🤖 AI Summary
This work investigates whether AI alignment can be formally verified—specifically, whether there exists a program capable of reliably ensuring that a system adheres to prescribed alignment specifications. By integrating insights from computational complexity theory, neural network verification, behavioral identifiability analysis, and finite-evidence reasoning over infinite domains, the paper introduces the “alignment verification trilemma,” which asserts that reliability, universality, and tractability cannot be simultaneously achieved.

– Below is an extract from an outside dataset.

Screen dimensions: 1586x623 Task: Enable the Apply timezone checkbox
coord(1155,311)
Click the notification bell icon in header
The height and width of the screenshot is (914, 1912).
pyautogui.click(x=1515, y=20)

The study demonstrates that any two of these properties can coexist, but the conjunction of all three leads to infeasibility; however, relaxing any one condition restores the possibility of verification. This result delineates fundamental theoretical limits on alignment guarantees and offers critical guidance for the design of practical alignment systems.
📝 Abstract
The goal of AI alignment is to ensure that an AI system reliably pursues intended objectives. A foundational question for AI safety is whether alignment can be formally certified: whether there exists a procedure that can guarantee that a given system satisfies an alignment specification. This paper studies the nature of alignment verification. We prove that no verification procedure can simultaneously satisfy three properties: soundness (no misaligned system is certified), generality (verification holds over the full input domain), and tractability (verification runs in polynomial time). Each pair of properties is achievable, but all three cannot hold simultaneously. Relaxing any one property restores the corresponding possibility, indicating that practical bounded or probabilistic assurance remains viable. The result follows from three independent barriers: the computational complexity of full-domain neural network verification, the non-identifiability of internal goal structure from behavioral observation, and the limits of finite evidence for properties defined over infinite domains. The trilemma establishes the limits of alignment certification and characterizes the regimes in which meaningful guarantees remain possible.